For the Family: The Initial Care Plan is Family-Tailored So YOU Can Make a Difference
Shortly after admission to our facility, the Interdisciplinary Care Team (IDCT) will meet with you and your family members to develop a Care Plan. Each discipline (Nursing, Therapy, Nutrition, Activities, Social Service) of the IDCT asks questions to make sure you receive the unique services your individual situation requires. When a patient isn’t able to effectively communicate, family members are heavily relied upon for key information needed to help the patient feel comfortable and get as well as possible. A broad spectrum of information about the patient is taken into consideration, from medical data such as diagnosis and prior level of function, to personal information such as likes and dislikes, religious preference, social and family support and personal history and interests.
Getting Started: The Care Plan Meeting
Every effort is made to schedule the Care Plan Meeting to accommodate the availability of the patient and family, to ensure that the patient and family participate in the development of the Care Plan to the fullest extent possible.

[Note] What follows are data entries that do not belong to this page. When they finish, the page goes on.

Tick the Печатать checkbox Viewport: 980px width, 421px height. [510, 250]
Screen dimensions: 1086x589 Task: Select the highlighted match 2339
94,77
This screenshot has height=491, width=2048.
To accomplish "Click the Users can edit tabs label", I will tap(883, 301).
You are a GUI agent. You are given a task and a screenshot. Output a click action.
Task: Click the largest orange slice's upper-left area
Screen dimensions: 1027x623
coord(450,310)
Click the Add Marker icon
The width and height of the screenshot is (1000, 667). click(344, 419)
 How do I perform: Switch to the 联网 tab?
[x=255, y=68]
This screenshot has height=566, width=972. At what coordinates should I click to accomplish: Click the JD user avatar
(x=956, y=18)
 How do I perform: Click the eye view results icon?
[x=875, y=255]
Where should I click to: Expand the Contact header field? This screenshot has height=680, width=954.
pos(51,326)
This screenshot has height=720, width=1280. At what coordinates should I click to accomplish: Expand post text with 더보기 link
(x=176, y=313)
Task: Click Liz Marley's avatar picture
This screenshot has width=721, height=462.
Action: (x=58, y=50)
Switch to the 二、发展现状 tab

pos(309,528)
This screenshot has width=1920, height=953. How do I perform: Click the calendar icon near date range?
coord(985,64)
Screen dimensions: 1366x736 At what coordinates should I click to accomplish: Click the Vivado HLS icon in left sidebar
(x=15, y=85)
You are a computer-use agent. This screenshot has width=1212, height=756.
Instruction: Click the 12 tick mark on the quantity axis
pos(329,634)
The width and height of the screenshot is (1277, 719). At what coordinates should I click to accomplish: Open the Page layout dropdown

Family members and/or the responsible party are encouraged to attend the meeting. The Care Plan Meeting is typically conducted within the 1 st or 2 nd week after admission.
The Care Plan Meeting involves the Interdisciplinary Care Team (IDCT) which includes, but is not limited to, the following professionals:
- Attending Physician
- Registered Nurse/ Nurse representative/ Director of Nursing
- Dietary Services Supervisor/ Registered Dietician
- Director of Social Services/ Social Worker/ Social Services staff responsible for the resident
- Activity Director/ Activity staff responsible for resident
- Director of Rehabilitation/ Rehabilitation Specialist/ Physical Therapist/ Occupational Therapist/ Speech Language Pathologist, as indicated
- Nursing Assistant responsible for resident
As an interested family member, this is your opportunity to get your questions and concerns answered, and we’re here to help. We understand what an anxious process this can be, so we take our time explaining the details of what your loved one’s care and stay with us will involve, how you can assist in their recovery, and what to expect along the way.
Once a plan is in place, frequent updates are given to involved parties to improve the plan of care and ease any concerns.
Get Well and Go Home: The Discharge Plan
Discharge planning is initiated upon admission as the Care Plan is developed by the IDCT. Included in the discharge planning is the resident’s discharge outcome goal. The Discharge Plan provides a “road map” for returning the patient to their home and prior level of function, or to the highest level of function possible.
The discharge outcome goalis a reflection of the professional opinion of the team based on the initial evaluation, and is open for change based on the patient’s progress. The discharge outcome goal includes the following components:
- It will be developed with the resident and/or family goals in mind.
- It will include destination of the resident, sources of assistance available to the resident, level of assistance needed by the resident, adaptive equipment needed, and appropriate referral required.
Home Or Away, We’re Still Here to Help: The Outpatient Care Plan
Our outpatient programs are designed so that our patients can return to our therapy clinic for continued therapy if needed. The same therapists they got to know during their stay with us can continue to follow up with the patient through outpatient therapy. Our therapy programs are also often involved in local Assisted Living Centers and Senior Centers to provide wellness classes, ongoing training and education, and health screenings.